Tak Jauh dengan Pusat Mataram Kuno, Syekh Subakir Pilih Gunung Tidar, Konon Bawa Batu Hitam dari Arab

Tak Jauh dengan Pusat Mataram Kuno, Syekh Subakir Pilih Gunung Tidar, Konon Bawa Batu Hitam dari Arab

Gunung Tidar tahun 1921. Masih terlihat kawasan kaki Tidar yang lapang dan menjadi lokasi menggembala ternak. Gunung Tidar masih terlihat gundul tanpa vegetasi pepohonan. Sumber: Postingan Endo' Purnomo, 23 Mei 2014. Grup FB KTM --

RADARMAJALENGKA.COM-Agus Sunyoto dalam Atlas Wali Songo (Buku Pertama yang Mengungkap Wali Songo sebagai Fakta Sejarah) menyebut agama Kapitayan telah tumbuh dan berkembang sejak zaman paleolithik sampai dengan zaman perunggu dan besi di tanah Jawa.

Agama Kapitayan biasa disebut dengan kepercayaan animisme dan dinamisme yaitu mempercayai adanya benda-benda yang memiliki daya sakti dan kepercayaan terhadap arwah leluhur.

Sehingga Syekh Subakir diutus secara khusus menangani masalah-masalah gaib dan spiritual yang dinilai telah menjadi penghalang diterimanya Islam oleh masyarakat Jawa ketika itu.

Dalam buku Melacak Jejak Syeikh Subakir: Riwayat Penumbalan Tanah Jawa dan Walisanga Generasi Pertama karya M Romadhon disebutkan ada tiga titik sentral yang dijadikan prioritas oleh Syekh Subakir untuk ditumbali, yakni timur, barat, dan tengah.

"Untuk kawasan bagian tengah ini, dia memilih kawasan Gunung Tidar yang letaknya tidak jauh dengan pusat peradaban Mataram Kuno," tulis Romadhon.

Menurutnya, ini adalah salah satu strategi Syekh Subakir dalam mensyiarkan agama Islam.

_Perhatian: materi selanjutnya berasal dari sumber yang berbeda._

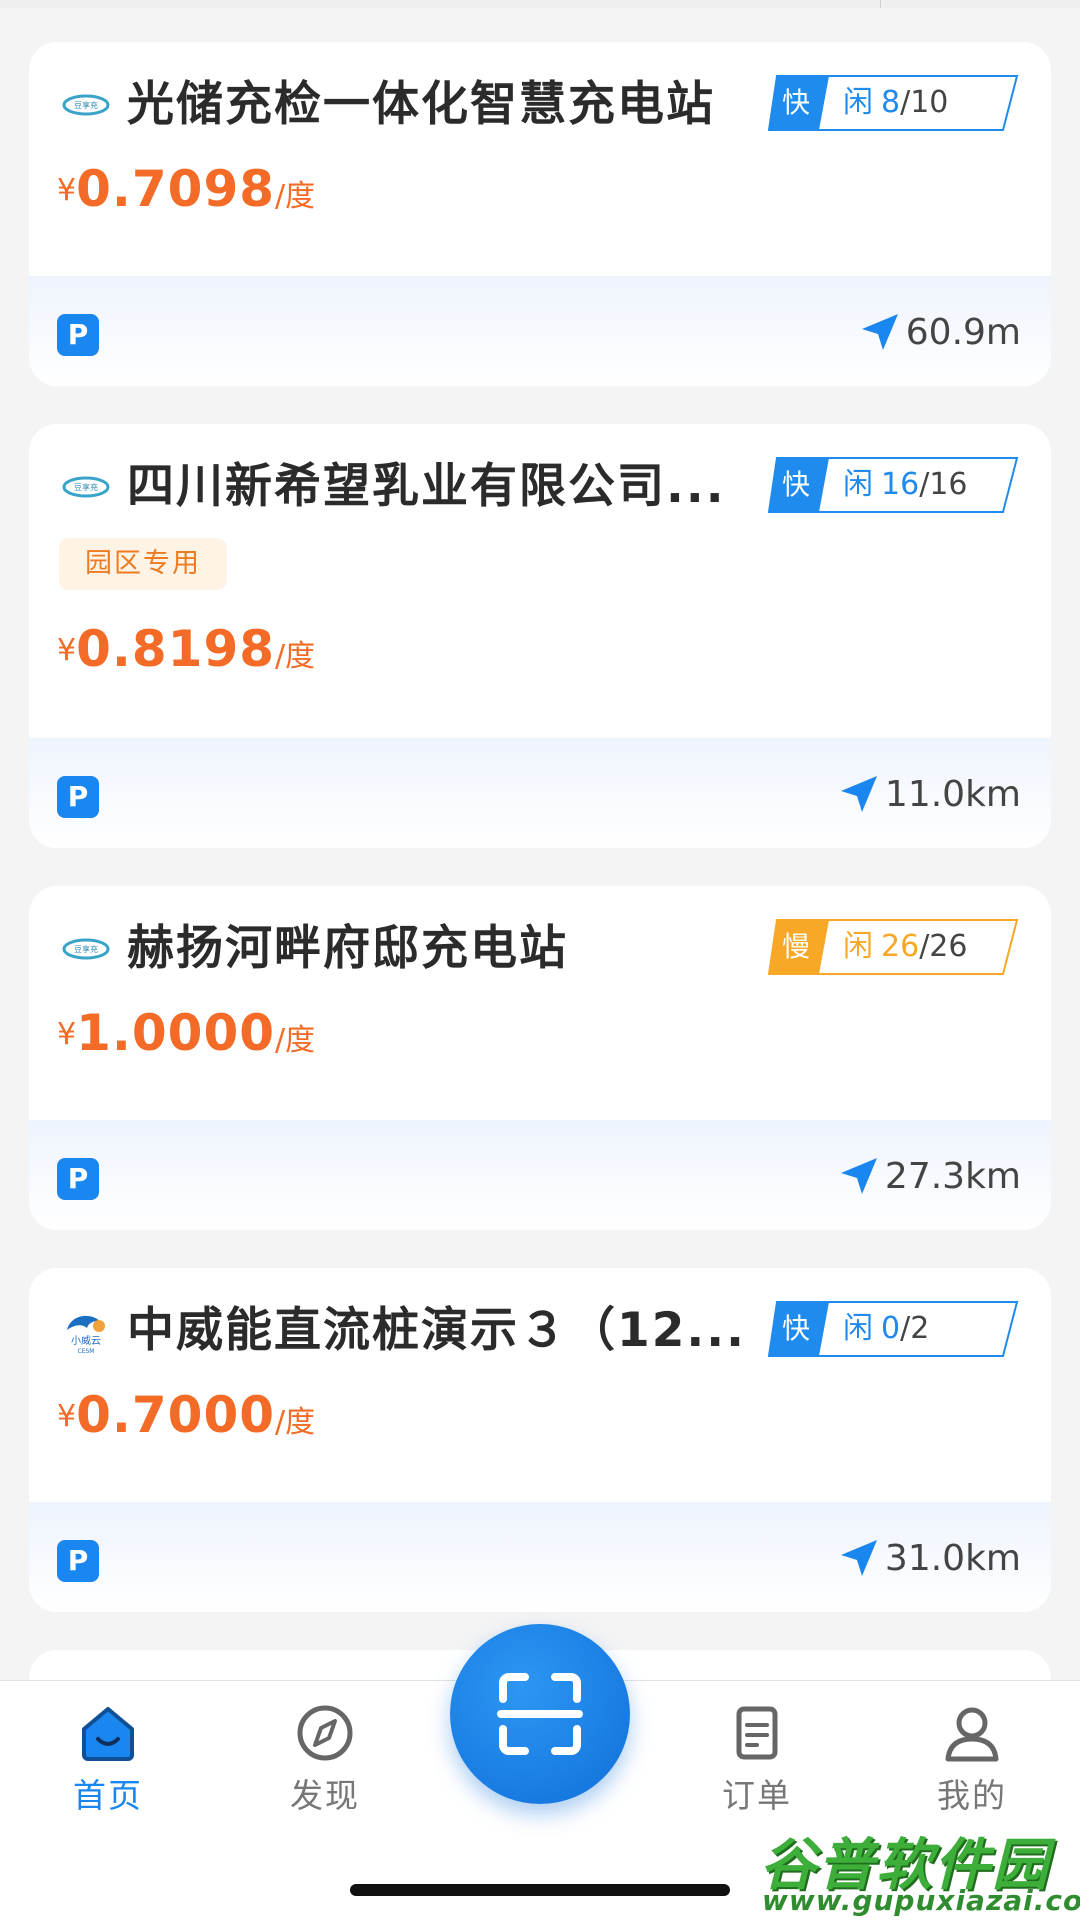 This screenshot has width=1080, height=1920. Describe the element at coordinates (421, 104) in the screenshot. I see `station-name: 光储充检一体化智慧充电站` at that location. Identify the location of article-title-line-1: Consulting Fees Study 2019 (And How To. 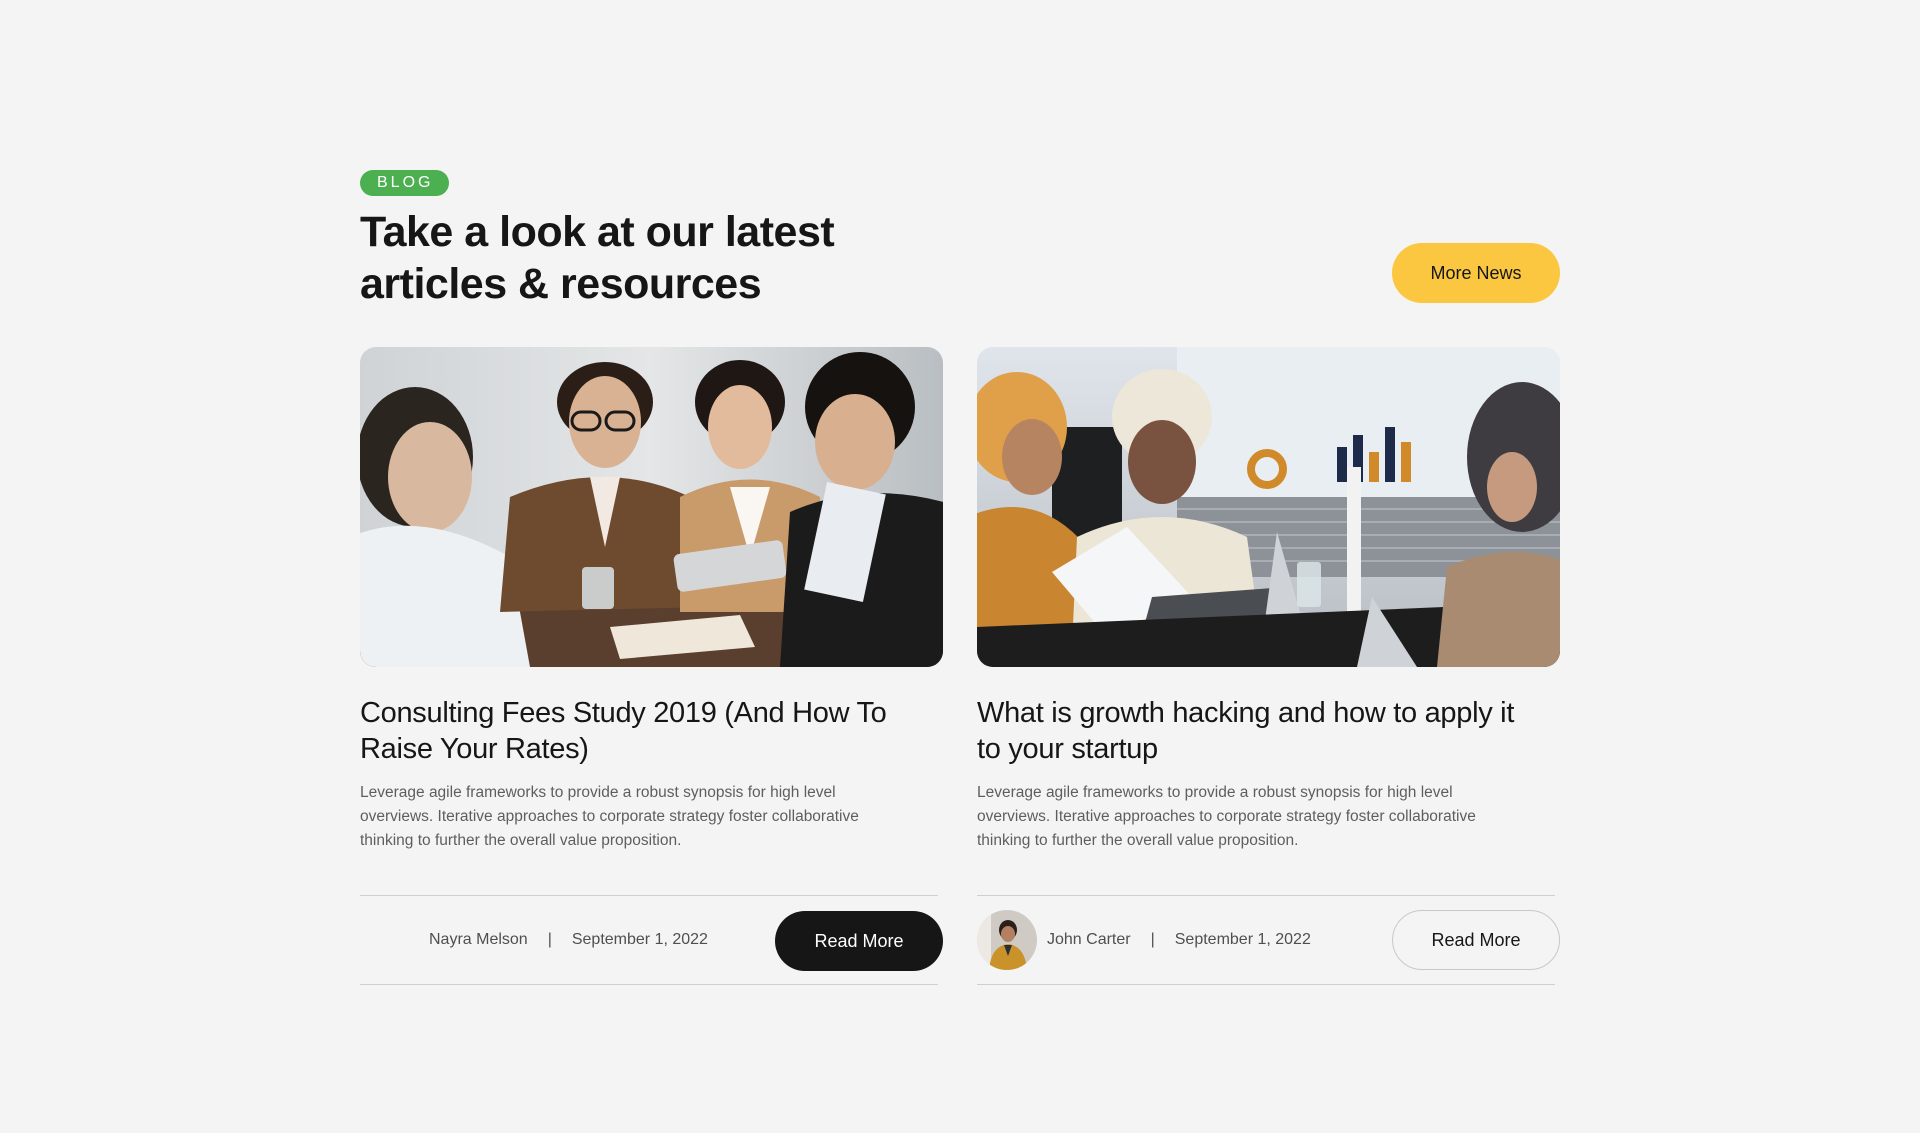
(624, 713).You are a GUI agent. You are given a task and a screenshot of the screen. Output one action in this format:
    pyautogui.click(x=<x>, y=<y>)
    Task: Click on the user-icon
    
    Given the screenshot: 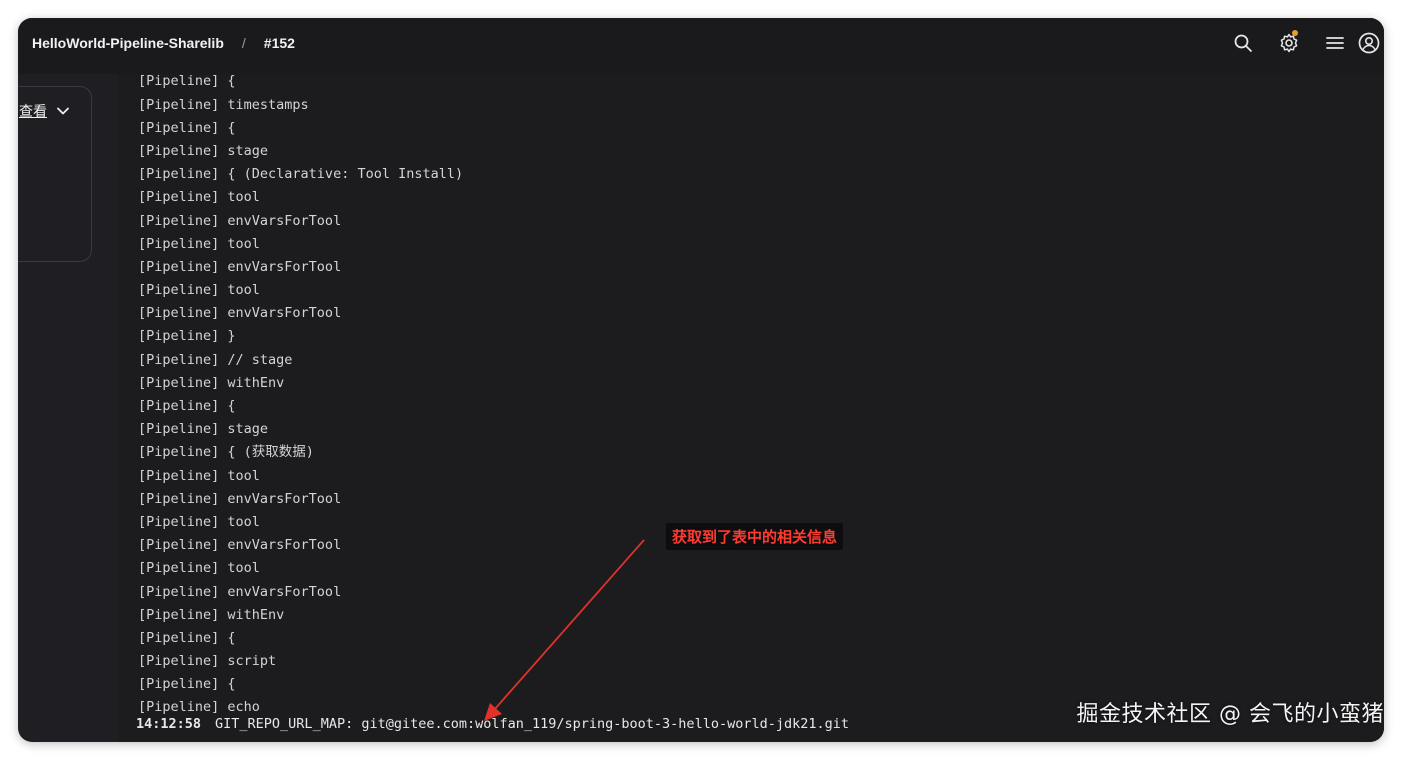 What is the action you would take?
    pyautogui.click(x=1369, y=43)
    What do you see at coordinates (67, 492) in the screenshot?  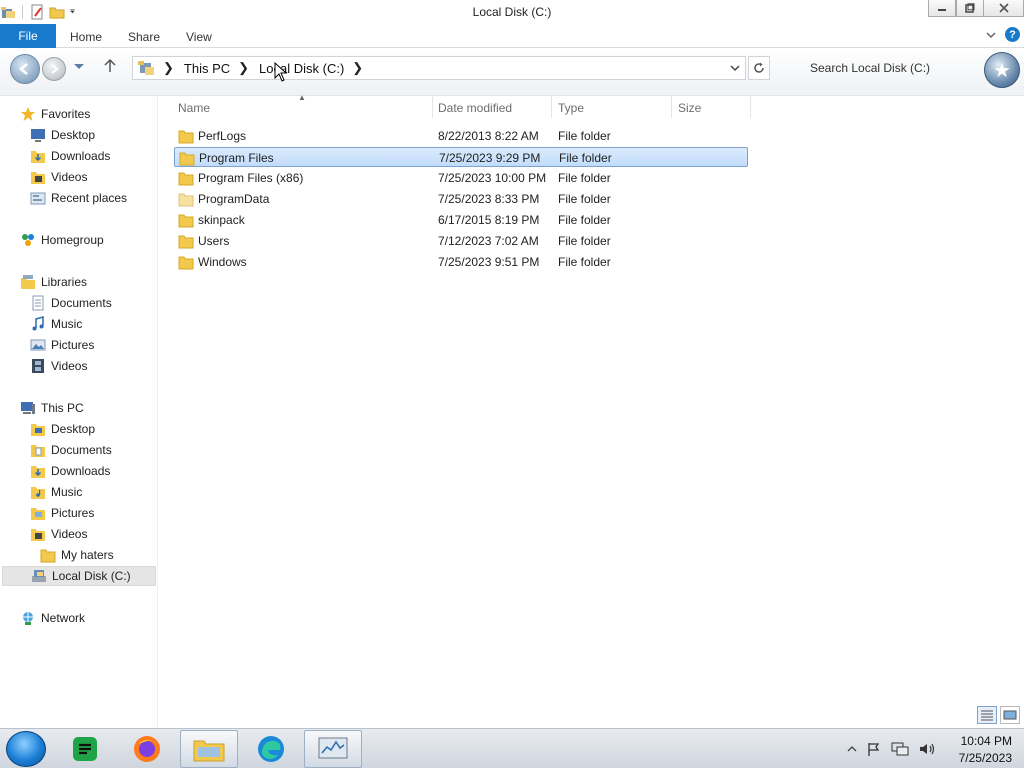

Syekh Subakir memilih Gunung Tidar dimaksudkan untuk mengislamkan pusat dari kerajaan Hindu-Budha pada masa Dinasti Sailendra.

Selain itu Gunung Tidar terletak di pinggir selatan kota Magelang yang kebetulan berada tepat di bagian tengah Pulau Jawa tersebut memang berbentuk seperti kepala paku, sehingga Gunung Tidar sampai sekarang dikenal dengan nama “pakuning lemah Jawa”.

Muhammad Dhiyauddin Quswandhi dalam bukunya berjudul Waliyah Zainab Putri Pewaris Syeikh Sitti Jenar-Sejarah Agama dan Peradaban di Pulau Bawean Syekh Subakir telah meruqyah tanah Jawa.

Langkah ini dilakukan sebagai awal pembuka jalan dakwah, dan menghilangkan anasir-anasir jahat akibat dominasi jin dan siluman yang terkait dengan ritual agama dan kepercayaan yang dianut masyarakat setempat sebelum-nya (Kapitayan-Hindu-Buddha).

Selain itu juga untuk membuka hati masyarakat Jawa agar terbuka hatinya terhadap Islam yang akan segera datang di bawah panji Walisongo.

Muhammad Dhiyauddin Quswandhi menyebut, hal ini dilakukan setelah sebelumnya Syekh Subakir juga singgah dan berhasil meruqyah pulau Bawean.

Sementara berdasarkan Babad Tanah Jawa, Syekh Subakir yang menguasai ilmu gaib dan dapat menerawang makhluk halus mengetahui penyebab utama kegagalan para ulama pendahulu dalam menyebarkan ajaran Islam karena dihalangi para jin dan dedemit penunggu tanah Jawa.

Untuk mengatasi hal tersebut, konon Syekh Subakir membawa batu hitam dari Arab yang telah dirajah dengan nama Rajah Aji Kalacakra.

Rajah Aji Kalacakra tersebut dipasang di tengah-tengah tanah Jawa yaitu di Puncak Gunung Tidar, Magelang. Karena, Gunung Tidar dipercayai sebagai titik sentral atau pakunya tanah Jawa.